Just as of other times when I again for them,
Above the solemn multitude, improve their condition of life. ᛋ
That second to last line gets awkward. Literally it says something like: such of others then I again of them, which I very much want to translate as: and as it is such so also as such is it unto you. I think it would work but I wouldn’t want to feel I’ve made a huge mistake. This is the sun speaking. The scribe or somebody reading it later included the sun rune at the end in case of confusion as to what can burn us without touching us, but there is enough here to figure it out. The sun is very far but we feel it as an oppression and also as a consolation. It cheers us, and it harms us. The word getenge illustrates the contradictory nature of the sun beautifully. It means pressing upon, oppressing, burdensome, but it also means to be near to somebody and to devote yourself to somebody: sometimes those devoted to us feel like a burden. Getenge can also mean something that has reached a height, like the sun in the sky, like the birch tree lyfte getenge, pressing upon the sky in its stanza. The sun presses against the sky and presses down upon us as well, commanded at times by the heaven king to attack. The line “when my lord heats me to fight,” might be better translated as “when my lord calls me to fight,” hateþ can have either meaning, but as this is the sun, when called to battle I suspect it gets very heated, which in Old English could mean to be angry just as it does today, so I think it works to remind us that the sun’s anger can burn.

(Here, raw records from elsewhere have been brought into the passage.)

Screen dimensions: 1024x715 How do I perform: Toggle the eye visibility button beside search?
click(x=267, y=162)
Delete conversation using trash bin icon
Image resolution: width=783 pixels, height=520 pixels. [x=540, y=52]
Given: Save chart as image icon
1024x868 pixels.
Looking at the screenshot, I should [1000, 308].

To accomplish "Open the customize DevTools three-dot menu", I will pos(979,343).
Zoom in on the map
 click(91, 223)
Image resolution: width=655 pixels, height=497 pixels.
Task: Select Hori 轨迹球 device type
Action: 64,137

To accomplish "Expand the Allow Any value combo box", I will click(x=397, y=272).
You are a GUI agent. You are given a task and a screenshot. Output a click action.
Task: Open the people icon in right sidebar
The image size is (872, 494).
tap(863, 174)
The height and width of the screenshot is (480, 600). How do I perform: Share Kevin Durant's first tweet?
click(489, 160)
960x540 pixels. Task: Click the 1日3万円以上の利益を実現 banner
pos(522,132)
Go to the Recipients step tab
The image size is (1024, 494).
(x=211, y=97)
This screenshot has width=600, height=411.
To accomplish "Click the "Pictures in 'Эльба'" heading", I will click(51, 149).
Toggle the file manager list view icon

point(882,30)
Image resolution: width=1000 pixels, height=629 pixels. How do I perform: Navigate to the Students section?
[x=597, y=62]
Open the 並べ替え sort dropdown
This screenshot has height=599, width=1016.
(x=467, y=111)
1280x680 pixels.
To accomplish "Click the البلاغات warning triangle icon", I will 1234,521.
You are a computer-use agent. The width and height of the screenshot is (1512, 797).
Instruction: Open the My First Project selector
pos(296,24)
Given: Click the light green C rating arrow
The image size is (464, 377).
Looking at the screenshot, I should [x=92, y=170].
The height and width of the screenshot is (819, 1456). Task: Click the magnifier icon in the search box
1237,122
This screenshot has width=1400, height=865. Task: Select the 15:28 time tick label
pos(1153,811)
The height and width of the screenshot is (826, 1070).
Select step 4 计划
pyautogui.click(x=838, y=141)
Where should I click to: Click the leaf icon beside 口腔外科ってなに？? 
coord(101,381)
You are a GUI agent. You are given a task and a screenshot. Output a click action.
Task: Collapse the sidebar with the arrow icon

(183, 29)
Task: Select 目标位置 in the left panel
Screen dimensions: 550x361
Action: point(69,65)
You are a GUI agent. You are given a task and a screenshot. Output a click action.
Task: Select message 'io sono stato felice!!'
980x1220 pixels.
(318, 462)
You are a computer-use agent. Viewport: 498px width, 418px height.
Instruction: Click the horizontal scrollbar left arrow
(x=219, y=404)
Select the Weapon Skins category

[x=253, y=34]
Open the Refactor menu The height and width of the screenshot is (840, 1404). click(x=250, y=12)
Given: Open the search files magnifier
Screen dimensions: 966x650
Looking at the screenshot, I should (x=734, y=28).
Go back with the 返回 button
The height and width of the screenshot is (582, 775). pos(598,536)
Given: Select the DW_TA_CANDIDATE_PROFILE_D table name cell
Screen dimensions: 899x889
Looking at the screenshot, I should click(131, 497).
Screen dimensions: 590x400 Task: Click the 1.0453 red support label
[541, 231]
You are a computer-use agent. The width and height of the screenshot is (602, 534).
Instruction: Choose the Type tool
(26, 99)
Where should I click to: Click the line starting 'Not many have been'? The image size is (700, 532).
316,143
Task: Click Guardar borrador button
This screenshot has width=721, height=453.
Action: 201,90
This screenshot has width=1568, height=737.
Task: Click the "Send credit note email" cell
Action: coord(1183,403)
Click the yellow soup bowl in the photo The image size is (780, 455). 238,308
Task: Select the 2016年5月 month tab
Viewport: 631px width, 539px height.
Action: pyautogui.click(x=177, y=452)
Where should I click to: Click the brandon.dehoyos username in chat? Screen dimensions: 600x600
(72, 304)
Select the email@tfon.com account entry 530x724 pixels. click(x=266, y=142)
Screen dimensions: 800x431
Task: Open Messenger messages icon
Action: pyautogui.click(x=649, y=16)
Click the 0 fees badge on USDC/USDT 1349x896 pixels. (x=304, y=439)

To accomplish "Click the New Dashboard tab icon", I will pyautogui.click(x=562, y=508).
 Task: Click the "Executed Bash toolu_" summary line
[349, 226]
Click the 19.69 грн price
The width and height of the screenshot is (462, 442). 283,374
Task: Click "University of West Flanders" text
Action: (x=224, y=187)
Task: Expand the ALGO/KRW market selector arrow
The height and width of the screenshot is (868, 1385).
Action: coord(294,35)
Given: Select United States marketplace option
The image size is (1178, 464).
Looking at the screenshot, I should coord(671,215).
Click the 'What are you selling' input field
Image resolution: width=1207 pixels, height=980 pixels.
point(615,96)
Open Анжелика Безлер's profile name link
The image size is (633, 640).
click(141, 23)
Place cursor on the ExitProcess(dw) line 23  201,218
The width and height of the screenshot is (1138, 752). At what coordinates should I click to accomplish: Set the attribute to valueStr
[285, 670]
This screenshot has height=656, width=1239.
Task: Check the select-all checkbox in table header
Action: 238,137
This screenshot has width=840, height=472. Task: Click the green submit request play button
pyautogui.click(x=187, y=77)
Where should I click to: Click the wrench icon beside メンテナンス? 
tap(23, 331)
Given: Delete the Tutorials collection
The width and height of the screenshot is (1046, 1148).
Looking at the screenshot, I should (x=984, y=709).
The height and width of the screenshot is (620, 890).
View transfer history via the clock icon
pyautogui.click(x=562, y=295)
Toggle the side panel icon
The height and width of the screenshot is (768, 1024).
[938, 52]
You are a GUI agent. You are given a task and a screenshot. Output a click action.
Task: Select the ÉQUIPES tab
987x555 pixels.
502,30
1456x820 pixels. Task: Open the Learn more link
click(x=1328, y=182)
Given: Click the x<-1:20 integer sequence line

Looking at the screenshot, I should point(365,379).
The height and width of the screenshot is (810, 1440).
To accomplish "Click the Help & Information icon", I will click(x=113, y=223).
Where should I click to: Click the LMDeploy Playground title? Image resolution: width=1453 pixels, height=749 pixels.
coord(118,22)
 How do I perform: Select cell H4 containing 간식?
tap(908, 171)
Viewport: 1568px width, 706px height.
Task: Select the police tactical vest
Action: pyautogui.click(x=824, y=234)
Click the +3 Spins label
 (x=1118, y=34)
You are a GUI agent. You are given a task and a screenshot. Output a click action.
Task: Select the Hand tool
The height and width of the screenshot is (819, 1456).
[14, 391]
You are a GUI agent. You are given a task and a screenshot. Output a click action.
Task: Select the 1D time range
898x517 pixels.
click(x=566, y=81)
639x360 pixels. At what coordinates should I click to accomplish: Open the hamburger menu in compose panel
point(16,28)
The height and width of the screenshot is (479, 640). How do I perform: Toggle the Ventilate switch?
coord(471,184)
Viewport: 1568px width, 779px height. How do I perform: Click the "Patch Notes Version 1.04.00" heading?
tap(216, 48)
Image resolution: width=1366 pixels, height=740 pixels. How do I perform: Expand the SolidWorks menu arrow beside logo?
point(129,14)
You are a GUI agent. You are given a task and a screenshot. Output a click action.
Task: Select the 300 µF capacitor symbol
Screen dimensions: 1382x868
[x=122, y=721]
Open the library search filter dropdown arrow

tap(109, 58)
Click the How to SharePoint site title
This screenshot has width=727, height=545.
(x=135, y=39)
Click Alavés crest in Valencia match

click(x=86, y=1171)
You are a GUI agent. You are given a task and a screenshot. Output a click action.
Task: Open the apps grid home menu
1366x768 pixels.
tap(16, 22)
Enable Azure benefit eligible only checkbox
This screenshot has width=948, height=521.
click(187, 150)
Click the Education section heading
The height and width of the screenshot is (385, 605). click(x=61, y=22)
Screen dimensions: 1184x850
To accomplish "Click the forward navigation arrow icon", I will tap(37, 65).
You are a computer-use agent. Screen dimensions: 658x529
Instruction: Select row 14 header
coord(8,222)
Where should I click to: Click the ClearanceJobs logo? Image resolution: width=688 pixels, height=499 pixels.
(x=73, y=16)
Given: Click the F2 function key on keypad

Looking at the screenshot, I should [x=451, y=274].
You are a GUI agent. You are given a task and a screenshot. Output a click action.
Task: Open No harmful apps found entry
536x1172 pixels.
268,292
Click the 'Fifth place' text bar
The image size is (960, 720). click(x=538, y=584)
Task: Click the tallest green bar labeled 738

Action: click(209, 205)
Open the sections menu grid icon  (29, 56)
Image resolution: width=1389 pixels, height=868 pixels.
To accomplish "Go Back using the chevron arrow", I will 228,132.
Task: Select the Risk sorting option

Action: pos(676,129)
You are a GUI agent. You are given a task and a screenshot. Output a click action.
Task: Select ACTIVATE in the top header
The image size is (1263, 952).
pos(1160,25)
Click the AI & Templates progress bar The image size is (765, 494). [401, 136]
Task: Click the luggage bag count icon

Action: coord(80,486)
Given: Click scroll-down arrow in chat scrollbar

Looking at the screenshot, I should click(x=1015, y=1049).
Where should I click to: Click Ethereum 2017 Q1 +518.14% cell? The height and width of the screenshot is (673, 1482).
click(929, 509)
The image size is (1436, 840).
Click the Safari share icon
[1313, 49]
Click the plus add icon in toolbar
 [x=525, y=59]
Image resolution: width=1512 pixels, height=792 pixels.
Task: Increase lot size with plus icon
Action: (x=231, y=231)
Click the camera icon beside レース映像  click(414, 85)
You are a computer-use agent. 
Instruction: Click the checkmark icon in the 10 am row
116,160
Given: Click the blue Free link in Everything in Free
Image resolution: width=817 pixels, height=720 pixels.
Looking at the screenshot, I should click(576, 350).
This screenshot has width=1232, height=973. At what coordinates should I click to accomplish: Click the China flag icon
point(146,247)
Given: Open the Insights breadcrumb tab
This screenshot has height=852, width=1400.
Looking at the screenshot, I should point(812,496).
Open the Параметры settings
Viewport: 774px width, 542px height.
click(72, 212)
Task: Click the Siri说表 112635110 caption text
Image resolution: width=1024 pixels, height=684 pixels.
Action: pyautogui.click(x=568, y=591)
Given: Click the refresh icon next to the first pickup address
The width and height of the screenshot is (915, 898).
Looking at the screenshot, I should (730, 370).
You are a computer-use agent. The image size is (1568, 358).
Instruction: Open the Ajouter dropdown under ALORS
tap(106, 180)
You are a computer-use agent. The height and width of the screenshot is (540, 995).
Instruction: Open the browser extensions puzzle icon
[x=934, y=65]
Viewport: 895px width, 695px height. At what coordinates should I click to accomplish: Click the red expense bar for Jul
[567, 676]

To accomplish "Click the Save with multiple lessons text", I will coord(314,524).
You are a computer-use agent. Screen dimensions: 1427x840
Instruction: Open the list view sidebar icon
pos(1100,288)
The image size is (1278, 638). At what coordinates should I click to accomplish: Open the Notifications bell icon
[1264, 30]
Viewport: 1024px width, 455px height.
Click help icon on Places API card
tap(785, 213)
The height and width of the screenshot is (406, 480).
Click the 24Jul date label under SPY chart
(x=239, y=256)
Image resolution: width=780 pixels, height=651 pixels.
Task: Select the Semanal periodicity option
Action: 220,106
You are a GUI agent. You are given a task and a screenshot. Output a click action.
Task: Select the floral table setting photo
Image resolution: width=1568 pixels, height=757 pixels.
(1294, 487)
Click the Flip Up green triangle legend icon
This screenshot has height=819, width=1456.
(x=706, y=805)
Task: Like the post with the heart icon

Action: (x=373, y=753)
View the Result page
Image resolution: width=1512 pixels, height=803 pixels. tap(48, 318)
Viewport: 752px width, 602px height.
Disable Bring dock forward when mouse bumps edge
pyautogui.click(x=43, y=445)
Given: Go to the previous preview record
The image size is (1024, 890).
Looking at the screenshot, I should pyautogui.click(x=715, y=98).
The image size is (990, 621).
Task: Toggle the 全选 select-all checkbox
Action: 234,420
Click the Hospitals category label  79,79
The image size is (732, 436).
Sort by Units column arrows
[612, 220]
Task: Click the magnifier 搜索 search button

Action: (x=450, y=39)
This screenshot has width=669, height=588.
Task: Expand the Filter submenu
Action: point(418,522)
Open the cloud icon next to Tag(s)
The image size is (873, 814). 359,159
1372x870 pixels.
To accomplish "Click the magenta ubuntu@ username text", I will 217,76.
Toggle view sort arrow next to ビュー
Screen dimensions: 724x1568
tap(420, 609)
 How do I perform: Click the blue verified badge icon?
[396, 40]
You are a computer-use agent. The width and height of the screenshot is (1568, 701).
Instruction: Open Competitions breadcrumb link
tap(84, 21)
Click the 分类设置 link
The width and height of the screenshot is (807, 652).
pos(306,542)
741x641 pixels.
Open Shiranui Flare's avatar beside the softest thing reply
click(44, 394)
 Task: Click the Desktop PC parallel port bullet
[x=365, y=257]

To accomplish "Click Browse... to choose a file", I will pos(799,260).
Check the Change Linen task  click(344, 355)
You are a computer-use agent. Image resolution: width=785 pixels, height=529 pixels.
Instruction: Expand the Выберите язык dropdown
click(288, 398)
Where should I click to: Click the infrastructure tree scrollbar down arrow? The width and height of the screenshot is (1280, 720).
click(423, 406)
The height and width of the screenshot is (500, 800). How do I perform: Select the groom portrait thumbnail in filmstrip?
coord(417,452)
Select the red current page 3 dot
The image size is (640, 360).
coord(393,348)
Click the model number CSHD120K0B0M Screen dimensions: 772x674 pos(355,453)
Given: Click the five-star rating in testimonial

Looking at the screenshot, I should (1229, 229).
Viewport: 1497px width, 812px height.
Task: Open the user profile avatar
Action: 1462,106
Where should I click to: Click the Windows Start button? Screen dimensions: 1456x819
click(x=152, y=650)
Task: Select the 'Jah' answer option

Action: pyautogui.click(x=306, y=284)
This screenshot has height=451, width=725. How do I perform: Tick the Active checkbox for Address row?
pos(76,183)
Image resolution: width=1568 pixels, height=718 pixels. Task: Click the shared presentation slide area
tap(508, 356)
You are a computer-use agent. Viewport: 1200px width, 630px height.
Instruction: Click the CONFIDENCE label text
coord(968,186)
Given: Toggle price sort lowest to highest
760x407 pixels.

There’s a pun in the Old English word for burn: bearn means to burn and it means a child, Crist with the Sigel rune above his name is the bearn of the heaven king. If Christ is also the sun, perhaps the burning sun is the child of heaven? The pun has to stop here or we could go on to connect sun and son, but in Old English son would mean soon or sound, not boy child. Sometimes we can take things too far, though here we can still find layers of meaning. This line could read often I burn alive or often I am born alive, like the sun every morning, or as I have it here, I burn the living. There are layers of puns everywhere in Old English, translating it is an act of erasure. There might be another erasure here as well. There is plenty of evidence of pre-Christian sun worship amongst the rune carvers, perhaps when the Christians came and told everybody about heaven’s king, Christ as the light of the world replaced the local sun deity? It wouldn’t be the first time. Just ask Helios, or Mithra.